Human placental morphology and transport across the maternal-fetal interface. Transport across the syncytiotrophoblast occurs via passive and facilitated diffusion, active transport and endo- and exocytosis. Macromolecules and waste products are transported across the syncytiotrophoblast via specialized transporting proteins, channels and exchangers located in the plasma membranes. Extracellular vesicles (EVs) and hormones released by the syncytiotrophoblast cells are released to the maternal and fetal circulations, thereby participating in maternal-fetal cross-talk. BM, basal plasma membrane; E, estrogen; P4, progesterone; hCG, human chorionic gonadotropin; MVM, microvillous membrane; plGF, placental growth factor; sFLT1, soluble fms-like tyrosine kinase.
Fig. 4.
Fig. 4.
Roles of placental mTOR and OGT in maternal and fetal health. (A) Mechanistic target of rapamycin (mTOR) signaling is one of several key placental sensors integrating maternal signals and conveying information on the ability of the maternal supply line to deliver nutrients and oxygen to the placenta. mTOR is a master regulator of placental function including mitochondrial respiration, nutrient transport, protein synthesis and hormone secretion, thereby regulating fetal growth and development and impacting the long-term health of the offspring.
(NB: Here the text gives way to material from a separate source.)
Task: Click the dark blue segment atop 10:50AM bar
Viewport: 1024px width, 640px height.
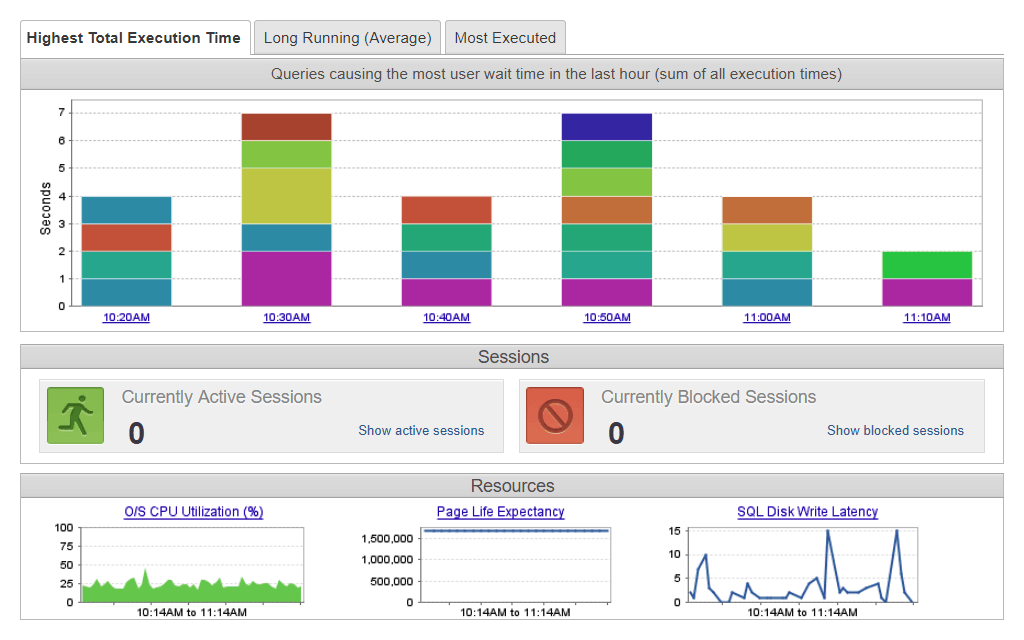Action: click(x=607, y=127)
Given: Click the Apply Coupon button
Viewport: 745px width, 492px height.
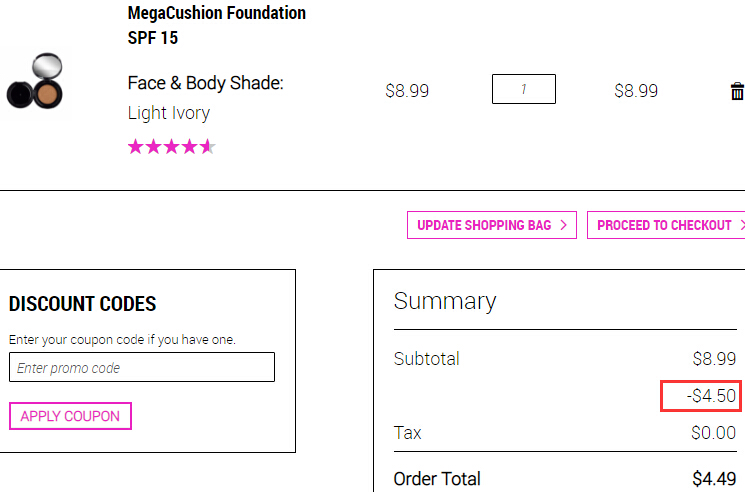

Importantly, these regulatory loops can function in response to both maternal overnutrition and undernutrition to regulate fetal growth according to the available resources. (B) Placental OGT serves as a key cellular mechanism that senses available energy levels and dynamically alters placental function via multiple mechanisms to broadly regulate maternal homeostasis and impact transplacental signals important for fetal development. Importantly, OGT controls local trophoblast responses to a changing maternal environment where maternal stress hormones activate the glucocorticoid receptor (GR), reducing OGT levels. OGT is a key regulator of transcriptomic pathways via stabilization of the H3K27 methyl transferase EZH2. Reduced OGT results in decreases in EZH2 and the transcriptional repressive histone mark, H3K27me3. As OGT is X chromosome-linked, this transcriptomic regulation is much tighter in female XX trophoblast cells than male XY cells, resulting in dynamic placental responses and transplacental signals to the male fetus. A separate cellular signaling pathway links OGT to activation of annexin A1, an essential component in extracellular vesicle (EV) loading and secretion. EVs secreted by the placenta into maternal circulation contribute to homeostatic regulation, including maternal glucose levels in pregnancy. OGT, O-linked N-acetylglucosamine (O-GlcNAc) transferase; EZH2, enhancer of zeste homolog 2.
Fig. 5.
Fig. 5.
Maternal adiponectin informs the placenta about maternal nutrition status. High maternal adiponectin in low nutrient status mothers inhibits insulin signaling in the placenta and reduces nutrient transport capacity. The combination of high adiponectin and low insulin limits placental uptake and protects the mother from additional depletion, resulting in a smaller but potentially viable offspring. In the obese mother with low adiponectin and high insulin there is no inhibition of transport, leading to larger placentas, greater transport capacity and the excess supply of nutrients to the fetus, enhancing fetal growth and resulting in large-for-gestational age babies. These studies demonstrate that the placenta is responding to maternal nutrient status and altering delivery of nutrients to the fetus to match maternal stores. Correcting adiponectin in obese mice to normal levels prevents these changes in placental function, fetal overgrowth and developmental programming of cardiometabolic disease, suggesting that targeting the placenta is a therapeutic alternative that should be further investigated.